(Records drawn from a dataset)

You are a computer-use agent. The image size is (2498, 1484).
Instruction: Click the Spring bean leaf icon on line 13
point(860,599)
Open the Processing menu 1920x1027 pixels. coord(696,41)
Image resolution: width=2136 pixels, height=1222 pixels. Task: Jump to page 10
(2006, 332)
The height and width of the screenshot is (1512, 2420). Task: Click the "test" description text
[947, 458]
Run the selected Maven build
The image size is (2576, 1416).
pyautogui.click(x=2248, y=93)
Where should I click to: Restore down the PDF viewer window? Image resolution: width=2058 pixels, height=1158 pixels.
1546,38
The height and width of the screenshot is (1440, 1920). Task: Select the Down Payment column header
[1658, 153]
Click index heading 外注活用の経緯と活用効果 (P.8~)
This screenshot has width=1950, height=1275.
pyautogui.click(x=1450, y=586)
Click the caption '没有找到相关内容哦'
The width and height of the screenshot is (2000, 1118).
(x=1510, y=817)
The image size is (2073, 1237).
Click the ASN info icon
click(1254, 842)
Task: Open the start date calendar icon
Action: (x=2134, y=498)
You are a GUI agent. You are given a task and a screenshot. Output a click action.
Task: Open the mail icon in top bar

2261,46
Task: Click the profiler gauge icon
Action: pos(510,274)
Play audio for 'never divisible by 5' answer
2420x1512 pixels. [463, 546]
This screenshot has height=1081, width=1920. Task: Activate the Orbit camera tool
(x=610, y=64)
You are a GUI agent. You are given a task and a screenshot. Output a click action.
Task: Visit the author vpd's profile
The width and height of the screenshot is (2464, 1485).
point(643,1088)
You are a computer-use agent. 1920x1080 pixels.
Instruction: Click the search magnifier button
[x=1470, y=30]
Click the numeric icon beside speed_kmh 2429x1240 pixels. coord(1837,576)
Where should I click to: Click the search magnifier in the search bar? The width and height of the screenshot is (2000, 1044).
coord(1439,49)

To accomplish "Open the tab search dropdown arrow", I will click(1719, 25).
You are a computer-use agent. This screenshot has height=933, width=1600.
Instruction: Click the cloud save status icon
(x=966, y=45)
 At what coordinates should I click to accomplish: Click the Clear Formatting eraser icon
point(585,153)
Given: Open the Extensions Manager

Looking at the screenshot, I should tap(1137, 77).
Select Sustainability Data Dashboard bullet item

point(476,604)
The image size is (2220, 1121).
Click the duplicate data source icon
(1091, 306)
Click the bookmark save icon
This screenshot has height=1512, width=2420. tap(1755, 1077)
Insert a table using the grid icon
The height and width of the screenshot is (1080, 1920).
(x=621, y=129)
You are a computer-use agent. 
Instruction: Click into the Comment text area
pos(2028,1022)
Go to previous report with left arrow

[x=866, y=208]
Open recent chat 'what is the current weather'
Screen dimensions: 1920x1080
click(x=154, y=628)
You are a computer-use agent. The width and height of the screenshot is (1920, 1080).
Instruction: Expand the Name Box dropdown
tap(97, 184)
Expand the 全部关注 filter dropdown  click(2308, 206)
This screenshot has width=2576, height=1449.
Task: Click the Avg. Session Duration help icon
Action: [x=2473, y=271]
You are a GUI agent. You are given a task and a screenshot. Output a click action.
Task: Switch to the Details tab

■ **WORK TO BE COMPLETED**: Beginning with the first line of the entries, repeat each line exactly until you have reproduced the one containing "Click the numeric", and add nothing further.

■ **RESPONSE FOR THIS EXERCISE**:
You are a computer-use agent. The image size is (2498, 1484).
Instruction: Click the Spring bean leaf icon on line 13
point(860,599)
Open the Processing menu 1920x1027 pixels. coord(696,41)
Image resolution: width=2136 pixels, height=1222 pixels. Task: Jump to page 10
(2006, 332)
The height and width of the screenshot is (1512, 2420). Task: Click the "test" description text
[947, 458]
Run the selected Maven build
The image size is (2576, 1416).
pyautogui.click(x=2248, y=93)
Where should I click to: Restore down the PDF viewer window? Image resolution: width=2058 pixels, height=1158 pixels.
1546,38
The height and width of the screenshot is (1440, 1920). Task: Select the Down Payment column header
[1658, 153]
Click index heading 外注活用の経緯と活用効果 (P.8~)
This screenshot has width=1950, height=1275.
pyautogui.click(x=1450, y=586)
Click the caption '没有找到相关内容哦'
The width and height of the screenshot is (2000, 1118).
(x=1510, y=817)
The image size is (2073, 1237).
Click the ASN info icon
click(1254, 842)
Task: Open the start date calendar icon
Action: (x=2134, y=498)
You are a GUI agent. You are given a task and a screenshot. Output a click action.
Task: Open the mail icon in top bar

2261,46
Task: Click the profiler gauge icon
Action: pos(510,274)
Play audio for 'never divisible by 5' answer
2420x1512 pixels. [463, 546]
This screenshot has height=1081, width=1920. Task: Activate the Orbit camera tool
(x=610, y=64)
You are a GUI agent. You are given a task and a screenshot. Output a click action.
Task: Visit the author vpd's profile
The width and height of the screenshot is (2464, 1485).
point(643,1088)
You are a computer-use agent. 1920x1080 pixels.
Instruction: Click the search magnifier button
[x=1470, y=30]
Click the numeric icon beside speed_kmh 2429x1240 pixels. coord(1837,576)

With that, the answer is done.